The owner of a Co Down vehicle recovery company has received a Real IRA death threat after his lorry was identified removing a vehicle seized in connection with the Omagh bomb inquiry.
It is understood that police informed the 61-year-old owner of Recovery Services of Newry that his life is in danger from dissident republicans after he was identified removing a vehicle from a farmyard in Jonesborough, Co Armagh, as part of the police investigation into the Omagh bomb.
The man, who has been battling cancer for three years and did not want to be named, has since left the country and is anxious that the threat against him be lifted.
But the business's manager Caroline Craven last night (Thursday) insisted that the company was not involved in police investigations into paramilitary activity and is angry that the firm has been placed in danger.
"He (the company owner) does not even work here anymore because of his illness and had come down to open up the yard that morning," Ms Craven said.
"He was opening up when the police telephoned and said that an abandoned car was lying in a ditch near Jonesborough and asked if we could take it away.

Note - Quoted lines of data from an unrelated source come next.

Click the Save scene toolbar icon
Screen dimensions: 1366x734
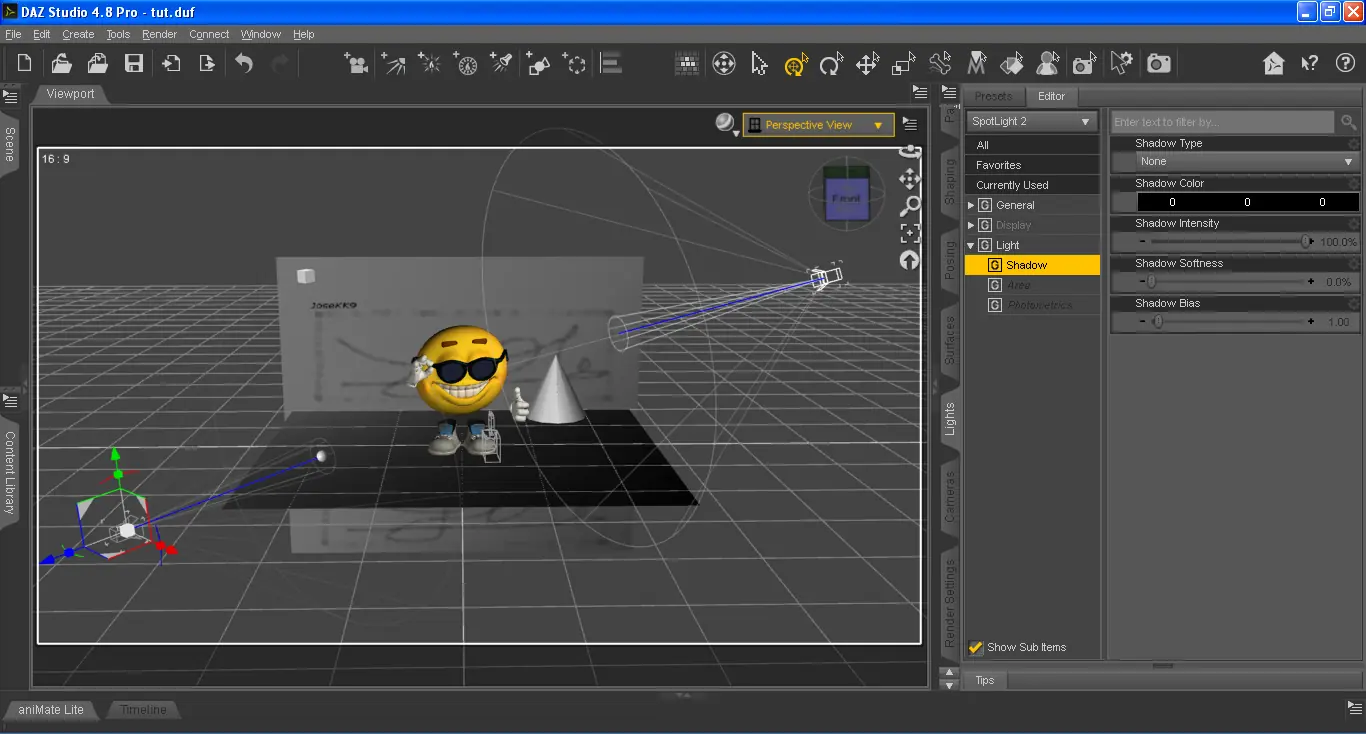pos(133,64)
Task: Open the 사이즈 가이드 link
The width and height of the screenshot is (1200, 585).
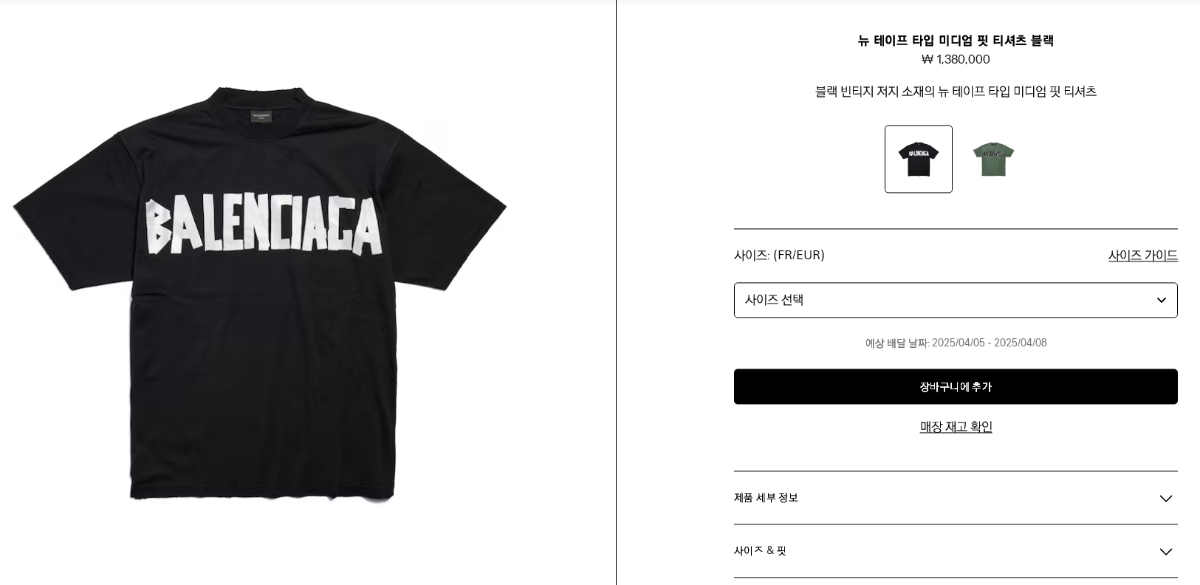Action: click(1143, 255)
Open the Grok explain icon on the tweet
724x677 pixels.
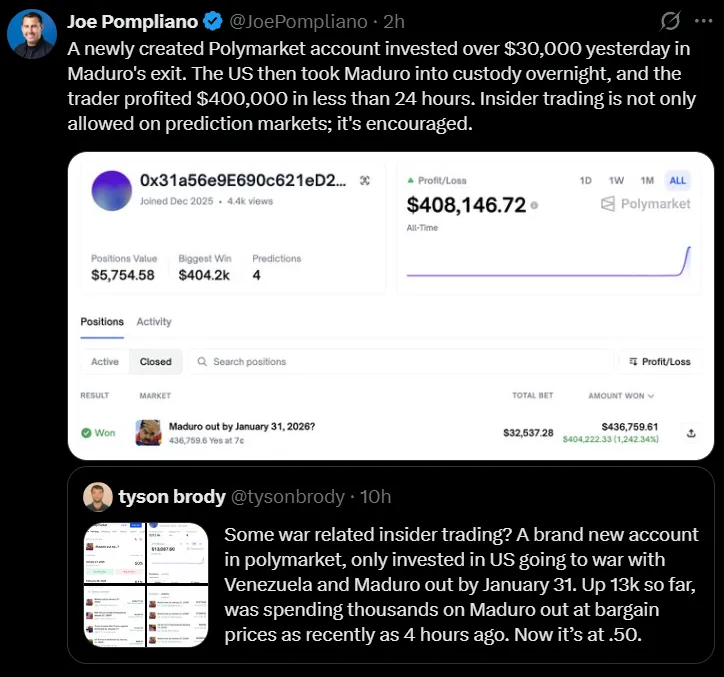(671, 21)
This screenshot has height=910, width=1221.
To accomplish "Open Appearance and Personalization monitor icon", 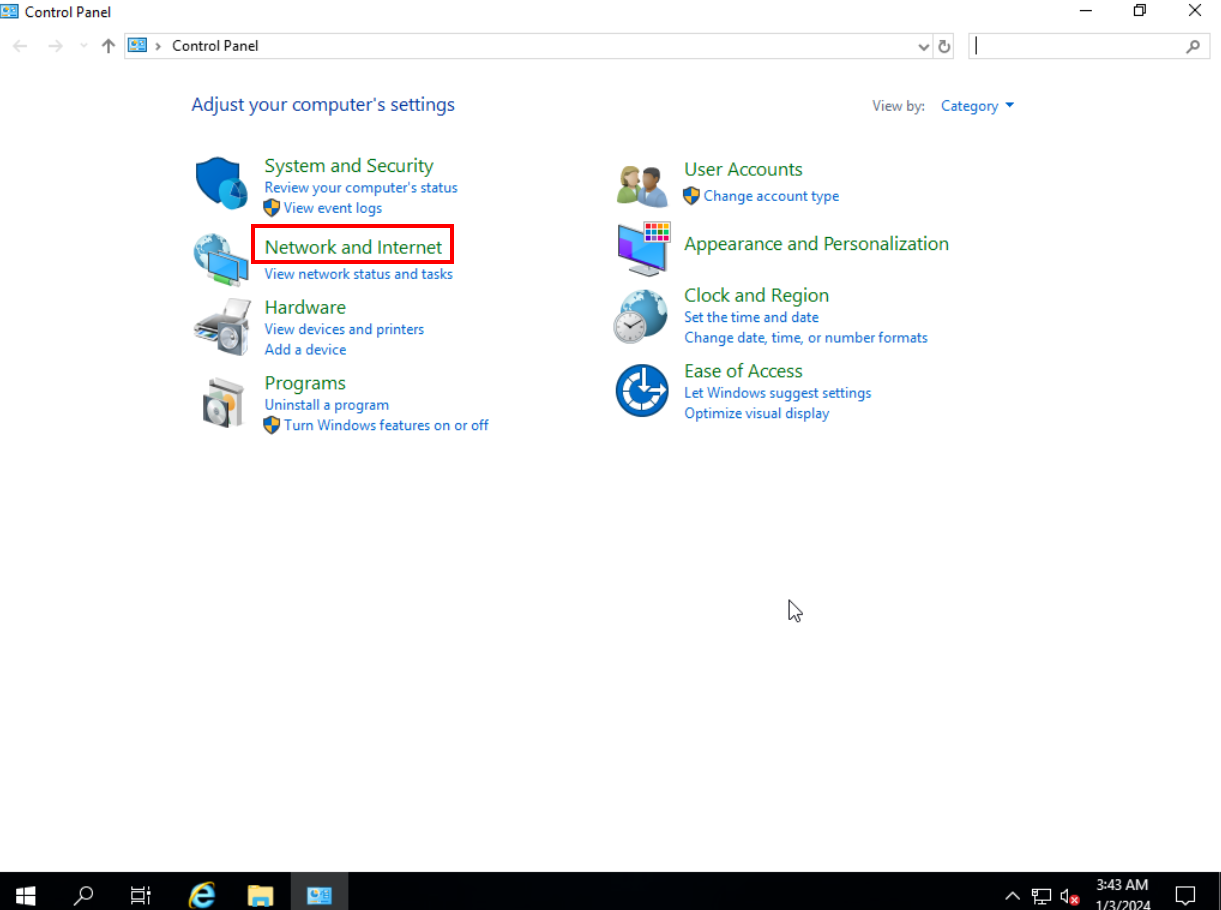I will 642,248.
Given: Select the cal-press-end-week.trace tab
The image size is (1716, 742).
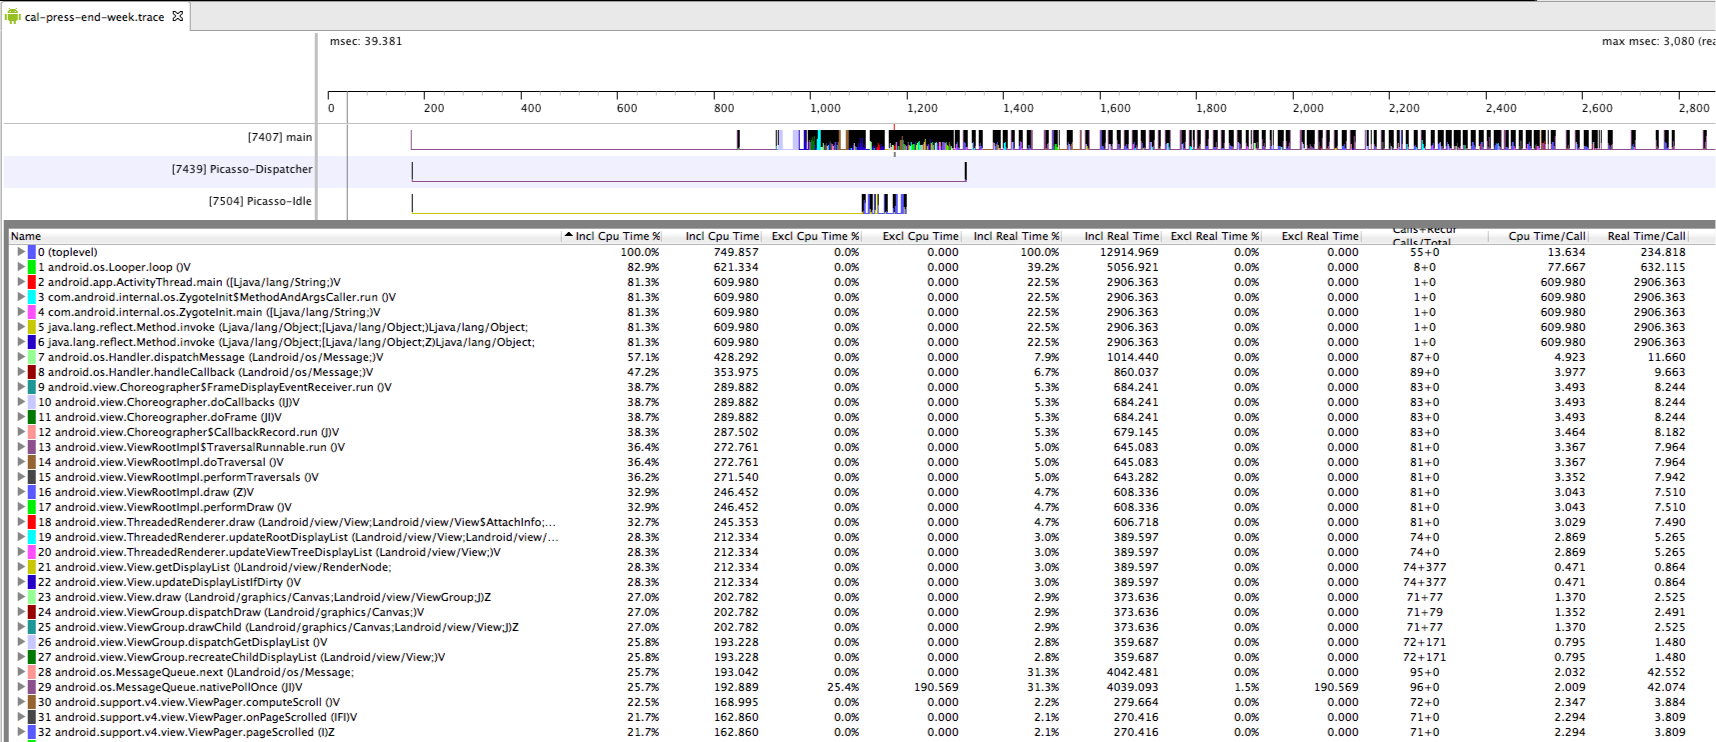Looking at the screenshot, I should [94, 17].
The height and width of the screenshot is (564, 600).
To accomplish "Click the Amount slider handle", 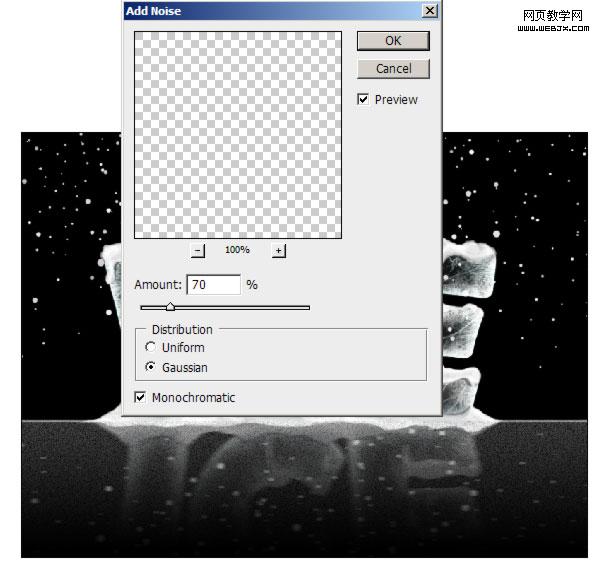I will point(170,306).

"But when he arrived there he was directed into a farmyard and told to take away a vehicle that was lying in a ditch.
"He thought that he had been called out to an abandoned car and if we had known what this vehicle was being taken away for we would not have been involved."
But Ms Craven says she cannot understand why her company was asked to recover a vehicle which was part of a police investigation.
"The police have their own recovery vehicles for that kind of thing and all we do is take away cars involved in road traffic accidents," she said.
"Now this poor man has been told that his life is in danger and he has had to leave the country."
And she added that the incident has now led to other recovery firms across the north expressing concerns that they too could be put in danger.
"A lot of the companies involved in vehicle recoveries had a meeting after this threat and are worried that they may now be put in the same position.
"We have a mixed workforce and work in all parts of the community and have no interest in being involved in anything controversial.
"All we want now is for this threat to be lifted so that this man can get on with his life."
A police spokeswoman last night declined to comment on the threat issued against the Newry man.